Texto dado

México y Estados Unidos formalizan plan de acción sobre minerales críticos
El Gobierno de México y la administración estadounidense establecieron una hoja de ruta estratégica para fortalecer las cadenas de suministro de minerales esenciales para la transición energética.

El gobierno de México y la administración de los Estados Unidos formalizaron este viernes un plan de acción conjunto destinado a regular y fomentar la cooperación en el comercio de minerales críticos. El acuerdo fue sellado durante una reunión técnica en Washington, encabezada por el representante de Comercio de Estados Unidos, Jamieson Greer, y representantes de la Secretaría de Economía de México, con el objetivo de integrar las cadenas de valor regionales en el sector minero.
Este esfuerzo bilateral busca asegurar el suministro de materiales estratégicos necesarios para la electromovilidad y las tecnologías de energía limpia. La estrategia contempla la homologación de estándares técnicos y la facilitación de inversiones en proyectos de extracción y procesamiento que cumplan con las normativas ambientales de ambas naciones. Ambas partes destacaron la importancia de este pacto para reducir la dependencia de mercados externos y fortalecer la soberanía energética de América del Norte.

Partes del ejercicio
A. Según la noticia sobre minerales críticos, ¿quién encabezó por parte de Estados Unidos la reunión técnica en Washington?
B. Reproduce de la noticia sobre minerales críticos todo el fragmento que va desde "México y Estados" hasta "el sector minero.", sin cambiar nada.

Información proporcionada
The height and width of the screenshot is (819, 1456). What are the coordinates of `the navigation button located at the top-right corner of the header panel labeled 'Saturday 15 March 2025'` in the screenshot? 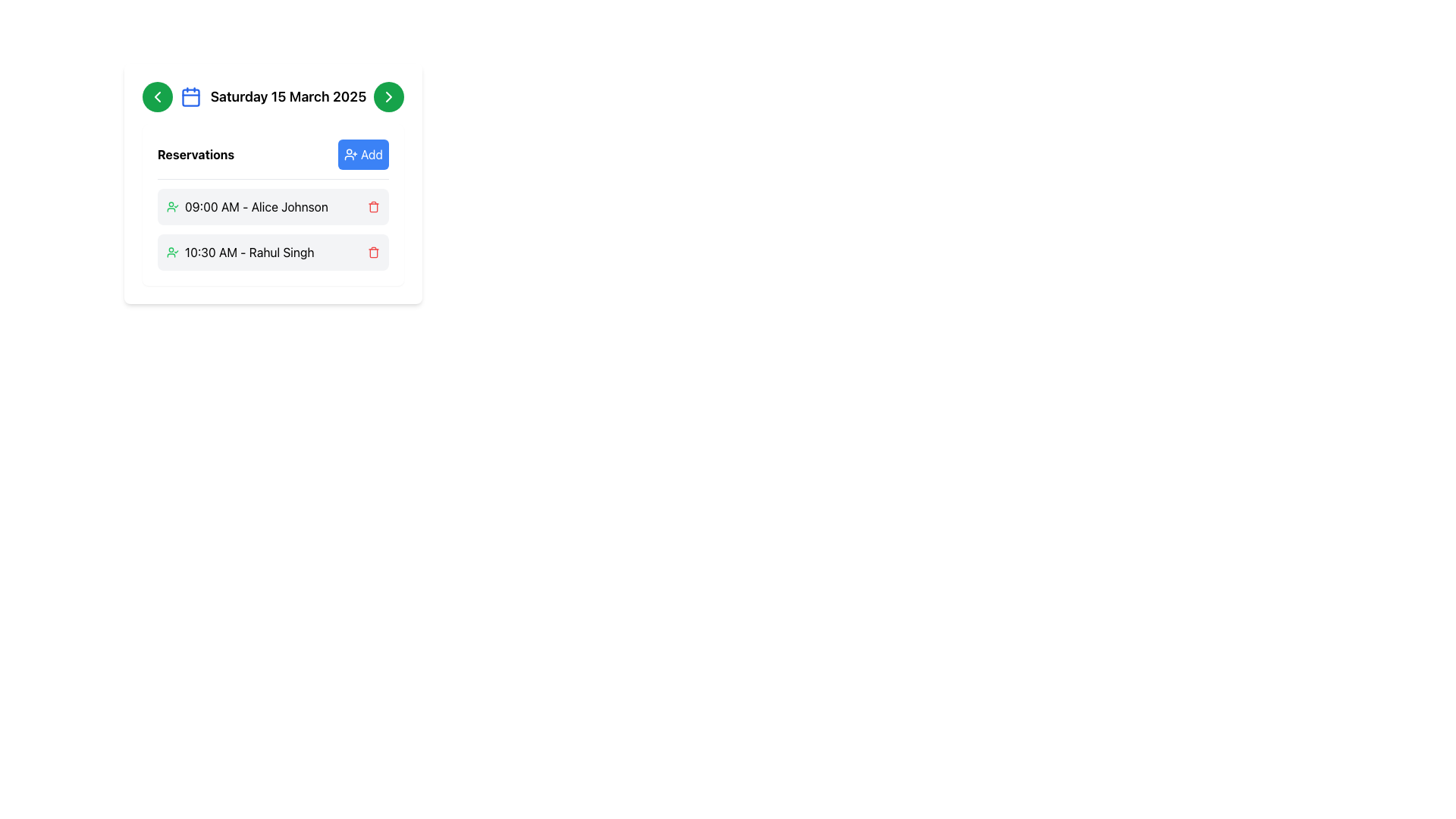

Respuestas del ejercicio
A. El representante de Comercio de Estados Unidos, Jamieson Greer.

B.
México y Estados Unidos formalizan plan de acción sobre minerales críticos
El Gobierno de México y la administración estadounidense establecieron una hoja de ruta estratégica para fortalecer las cadenas de suministro de minerales esenciales para la transición energética.

El gobierno de México y la administración de los Estados Unidos formalizaron este viernes un plan de acción conjunto destinado a regular y fomentar la cooperación en el comercio de minerales críticos. El acuerdo fue sellado durante una reunión técnica en Washington, encabezada por el representante de Comercio de Estados Unidos, Jamieson Greer, y representantes de la Secretaría de Economía de México, con el objetivo de integrar las cadenas de valor regionales en el sector minero.